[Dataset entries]
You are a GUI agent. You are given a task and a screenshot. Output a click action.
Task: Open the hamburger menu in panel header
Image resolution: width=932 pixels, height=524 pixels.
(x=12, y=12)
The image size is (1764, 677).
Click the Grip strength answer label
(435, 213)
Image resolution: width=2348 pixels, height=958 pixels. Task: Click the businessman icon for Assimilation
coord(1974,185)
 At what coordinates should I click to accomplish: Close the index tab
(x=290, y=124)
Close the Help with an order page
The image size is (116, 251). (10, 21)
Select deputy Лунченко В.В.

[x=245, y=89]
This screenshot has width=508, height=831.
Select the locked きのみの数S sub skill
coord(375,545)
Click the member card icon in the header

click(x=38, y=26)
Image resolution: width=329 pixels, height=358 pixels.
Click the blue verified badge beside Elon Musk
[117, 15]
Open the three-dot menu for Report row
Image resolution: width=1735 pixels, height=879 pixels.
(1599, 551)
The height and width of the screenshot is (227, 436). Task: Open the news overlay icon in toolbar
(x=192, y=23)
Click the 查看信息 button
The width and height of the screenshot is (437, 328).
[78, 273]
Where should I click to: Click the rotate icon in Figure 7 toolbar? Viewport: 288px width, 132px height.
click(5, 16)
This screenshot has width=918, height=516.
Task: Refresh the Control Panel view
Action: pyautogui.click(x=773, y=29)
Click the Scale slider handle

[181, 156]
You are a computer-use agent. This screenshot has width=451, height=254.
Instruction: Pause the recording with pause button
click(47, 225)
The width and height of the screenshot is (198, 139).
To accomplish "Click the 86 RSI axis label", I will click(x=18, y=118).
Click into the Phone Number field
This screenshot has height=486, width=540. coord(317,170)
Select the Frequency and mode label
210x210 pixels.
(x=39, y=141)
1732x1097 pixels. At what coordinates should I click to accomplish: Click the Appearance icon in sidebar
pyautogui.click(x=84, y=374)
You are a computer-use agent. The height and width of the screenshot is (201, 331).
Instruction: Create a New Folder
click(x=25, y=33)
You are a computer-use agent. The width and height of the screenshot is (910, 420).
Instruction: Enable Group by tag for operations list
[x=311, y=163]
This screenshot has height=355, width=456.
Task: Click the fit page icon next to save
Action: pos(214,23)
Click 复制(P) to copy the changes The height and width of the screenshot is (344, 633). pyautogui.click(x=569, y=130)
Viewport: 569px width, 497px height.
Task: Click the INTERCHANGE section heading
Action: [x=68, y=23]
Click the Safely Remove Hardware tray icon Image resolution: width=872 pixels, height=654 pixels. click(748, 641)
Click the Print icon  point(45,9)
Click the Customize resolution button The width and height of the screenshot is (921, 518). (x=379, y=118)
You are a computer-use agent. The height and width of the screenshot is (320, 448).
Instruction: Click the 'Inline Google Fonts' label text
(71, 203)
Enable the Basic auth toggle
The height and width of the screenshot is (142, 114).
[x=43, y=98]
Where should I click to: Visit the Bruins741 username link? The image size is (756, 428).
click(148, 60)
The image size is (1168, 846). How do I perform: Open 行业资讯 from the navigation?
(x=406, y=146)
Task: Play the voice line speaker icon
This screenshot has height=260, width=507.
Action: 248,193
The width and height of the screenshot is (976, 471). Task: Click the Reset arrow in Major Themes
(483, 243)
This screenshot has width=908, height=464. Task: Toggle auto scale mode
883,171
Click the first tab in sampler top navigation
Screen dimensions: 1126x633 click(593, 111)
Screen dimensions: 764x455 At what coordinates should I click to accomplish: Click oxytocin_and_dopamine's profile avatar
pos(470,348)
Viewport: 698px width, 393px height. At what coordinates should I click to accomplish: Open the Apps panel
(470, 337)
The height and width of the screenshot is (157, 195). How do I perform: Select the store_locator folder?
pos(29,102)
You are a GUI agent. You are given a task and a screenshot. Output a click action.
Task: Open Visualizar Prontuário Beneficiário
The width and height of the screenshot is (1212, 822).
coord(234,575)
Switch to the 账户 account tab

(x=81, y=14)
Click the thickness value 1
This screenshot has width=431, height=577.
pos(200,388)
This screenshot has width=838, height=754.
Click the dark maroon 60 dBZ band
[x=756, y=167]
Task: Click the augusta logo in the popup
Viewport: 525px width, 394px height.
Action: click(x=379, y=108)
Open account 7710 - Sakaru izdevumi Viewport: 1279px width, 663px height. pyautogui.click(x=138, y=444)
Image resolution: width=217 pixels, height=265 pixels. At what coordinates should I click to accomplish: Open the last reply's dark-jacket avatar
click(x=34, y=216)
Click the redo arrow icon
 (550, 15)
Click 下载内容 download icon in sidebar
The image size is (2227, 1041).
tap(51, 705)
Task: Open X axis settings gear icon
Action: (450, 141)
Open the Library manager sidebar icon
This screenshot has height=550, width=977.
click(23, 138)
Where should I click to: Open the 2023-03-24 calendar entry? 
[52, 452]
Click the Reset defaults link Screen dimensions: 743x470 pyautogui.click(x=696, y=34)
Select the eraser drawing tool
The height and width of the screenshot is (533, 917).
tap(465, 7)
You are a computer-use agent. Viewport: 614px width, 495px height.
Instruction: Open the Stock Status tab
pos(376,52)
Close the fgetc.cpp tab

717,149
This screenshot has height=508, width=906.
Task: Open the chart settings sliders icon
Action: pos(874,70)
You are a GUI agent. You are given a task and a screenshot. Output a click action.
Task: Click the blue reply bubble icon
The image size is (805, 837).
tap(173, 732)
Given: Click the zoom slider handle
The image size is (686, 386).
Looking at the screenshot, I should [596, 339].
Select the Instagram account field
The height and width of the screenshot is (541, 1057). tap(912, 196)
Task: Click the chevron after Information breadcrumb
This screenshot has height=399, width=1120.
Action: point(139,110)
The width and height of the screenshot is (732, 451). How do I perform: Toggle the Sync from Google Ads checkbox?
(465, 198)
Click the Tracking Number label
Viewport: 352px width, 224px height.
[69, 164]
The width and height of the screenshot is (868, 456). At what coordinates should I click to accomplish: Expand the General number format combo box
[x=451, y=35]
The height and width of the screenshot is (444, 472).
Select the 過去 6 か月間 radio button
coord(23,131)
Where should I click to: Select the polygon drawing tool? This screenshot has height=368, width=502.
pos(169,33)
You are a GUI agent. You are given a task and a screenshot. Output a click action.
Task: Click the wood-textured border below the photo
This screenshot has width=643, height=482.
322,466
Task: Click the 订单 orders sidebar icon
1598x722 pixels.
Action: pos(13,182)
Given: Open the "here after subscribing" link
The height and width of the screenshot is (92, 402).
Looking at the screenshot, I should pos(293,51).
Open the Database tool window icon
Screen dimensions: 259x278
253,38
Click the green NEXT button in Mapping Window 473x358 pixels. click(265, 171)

EXERCISE: Provide a verbatim copy of all the entries.

RESPONSE BELOW:
You are a GUI agent. You are given a task and a screenshot. Output a click action.
Task: Open the hamburger menu in panel header
Image resolution: width=932 pixels, height=524 pixels.
(x=12, y=12)
The image size is (1764, 677).
Click the Grip strength answer label
(435, 213)
Image resolution: width=2348 pixels, height=958 pixels. Task: Click the businessman icon for Assimilation
coord(1974,185)
 At what coordinates should I click to accomplish: Close the index tab
(x=290, y=124)
Close the Help with an order page
The image size is (116, 251). (10, 21)
Select deputy Лунченко В.В.

[x=245, y=89]
This screenshot has width=508, height=831.
Select the locked きのみの数S sub skill
coord(375,545)
Click the member card icon in the header

click(x=38, y=26)
Image resolution: width=329 pixels, height=358 pixels.
Click the blue verified badge beside Elon Musk
[117, 15]
Open the three-dot menu for Report row
Image resolution: width=1735 pixels, height=879 pixels.
(1599, 551)
The height and width of the screenshot is (227, 436). Task: Open the news overlay icon in toolbar
(x=192, y=23)
Click the 查看信息 button
The width and height of the screenshot is (437, 328).
[78, 273]
Where should I click to: Click the rotate icon in Figure 7 toolbar? Viewport: 288px width, 132px height.
click(5, 16)
This screenshot has width=918, height=516.
Task: Refresh the Control Panel view
Action: pyautogui.click(x=773, y=29)
Click the Scale slider handle

[181, 156]
You are a computer-use agent. This screenshot has width=451, height=254.
Instruction: Pause the recording with pause button
click(47, 225)
The width and height of the screenshot is (198, 139).
To accomplish "Click the 86 RSI axis label", I will click(x=18, y=118).
Click into the Phone Number field
This screenshot has height=486, width=540. coord(317,170)
Select the Frequency and mode label
210x210 pixels.
(x=39, y=141)
1732x1097 pixels. At what coordinates should I click to accomplish: Click the Appearance icon in sidebar
pyautogui.click(x=84, y=374)
You are a computer-use agent. The height and width of the screenshot is (201, 331).
Instruction: Create a New Folder
click(x=25, y=33)
You are a computer-use agent. The width and height of the screenshot is (910, 420).
Instruction: Enable Group by tag for operations list
[x=311, y=163]
This screenshot has height=355, width=456.
Task: Click the fit page icon next to save
Action: pos(214,23)
Click 复制(P) to copy the changes The height and width of the screenshot is (344, 633). pyautogui.click(x=569, y=130)
Viewport: 569px width, 497px height.
Task: Click the INTERCHANGE section heading
Action: [x=68, y=23]
Click the Safely Remove Hardware tray icon Image resolution: width=872 pixels, height=654 pixels. click(748, 641)
Click the Print icon  point(45,9)
Click the Customize resolution button The width and height of the screenshot is (921, 518). (x=379, y=118)
You are a computer-use agent. The height and width of the screenshot is (320, 448).
Instruction: Click the 'Inline Google Fonts' label text
(71, 203)
Enable the Basic auth toggle
The height and width of the screenshot is (142, 114).
[x=43, y=98]
Where should I click to: Visit the Bruins741 username link? The image size is (756, 428).
click(148, 60)
The image size is (1168, 846). How do I perform: Open 行业资讯 from the navigation?
(x=406, y=146)
Task: Play the voice line speaker icon
This screenshot has height=260, width=507.
Action: 248,193
The width and height of the screenshot is (976, 471). Task: Click the Reset arrow in Major Themes
(483, 243)
This screenshot has width=908, height=464. Task: Toggle auto scale mode
883,171
Click the first tab in sampler top navigation
Screen dimensions: 1126x633 click(593, 111)
Screen dimensions: 764x455 At what coordinates should I click to accomplish: Click oxytocin_and_dopamine's profile avatar
pos(470,348)
Viewport: 698px width, 393px height. At what coordinates should I click to accomplish: Open the Apps panel
(470, 337)
The height and width of the screenshot is (157, 195). How do I perform: Select the store_locator folder?
pos(29,102)
You are a GUI agent. You are given a task and a screenshot. Output a click action.
Task: Open Visualizar Prontuário Beneficiário
The width and height of the screenshot is (1212, 822).
coord(234,575)
Switch to the 账户 account tab

(x=81, y=14)
Click the thickness value 1
This screenshot has width=431, height=577.
pos(200,388)
This screenshot has width=838, height=754.
Click the dark maroon 60 dBZ band
[x=756, y=167]
Task: Click the augusta logo in the popup
Viewport: 525px width, 394px height.
Action: click(x=379, y=108)
Open account 7710 - Sakaru izdevumi Viewport: 1279px width, 663px height. pyautogui.click(x=138, y=444)
Image resolution: width=217 pixels, height=265 pixels. At what coordinates should I click to accomplish: Open the last reply's dark-jacket avatar
click(x=34, y=216)
Click the redo arrow icon
 (550, 15)
Click 下载内容 download icon in sidebar
The image size is (2227, 1041).
tap(51, 705)
Task: Open X axis settings gear icon
Action: (450, 141)
Open the Library manager sidebar icon
This screenshot has height=550, width=977.
click(23, 138)
Where should I click to: Open the 2023-03-24 calendar entry? 
[52, 452]
Click the Reset defaults link Screen dimensions: 743x470 pyautogui.click(x=696, y=34)
Select the eraser drawing tool
The height and width of the screenshot is (533, 917).
tap(465, 7)
You are a computer-use agent. Viewport: 614px width, 495px height.
Instruction: Open the Stock Status tab
pos(376,52)
Close the fgetc.cpp tab

717,149
This screenshot has height=508, width=906.
Task: Open the chart settings sliders icon
Action: pos(874,70)
You are a GUI agent. You are given a task and a screenshot. Output a click action.
Task: Click the blue reply bubble icon
The image size is (805, 837).
tap(173, 732)
Given: Click the zoom slider handle
The image size is (686, 386).
Looking at the screenshot, I should [596, 339].
Select the Instagram account field
The height and width of the screenshot is (541, 1057). tap(912, 196)
Task: Click the chevron after Information breadcrumb
This screenshot has height=399, width=1120.
Action: point(139,110)
The width and height of the screenshot is (732, 451). How do I perform: Toggle the Sync from Google Ads checkbox?
(465, 198)
Click the Tracking Number label
Viewport: 352px width, 224px height.
[69, 164]
The width and height of the screenshot is (868, 456). At what coordinates should I click to accomplish: Expand the General number format combo box
[x=451, y=35]
The height and width of the screenshot is (444, 472).
Select the 過去 6 か月間 radio button
coord(23,131)
Where should I click to: Select the polygon drawing tool? This screenshot has height=368, width=502.
pos(169,33)
You are a GUI agent. You are given a task and a screenshot. Output a click action.
Task: Click the wood-textured border below the photo
This screenshot has width=643, height=482.
322,466
Task: Click the 订单 orders sidebar icon
1598x722 pixels.
Action: pos(13,182)
Given: Open the "here after subscribing" link
The height and width of the screenshot is (92, 402).
Looking at the screenshot, I should pos(293,51).
Open the Database tool window icon
Screen dimensions: 259x278
253,38
Click the green NEXT button in Mapping Window 473x358 pixels. click(265, 171)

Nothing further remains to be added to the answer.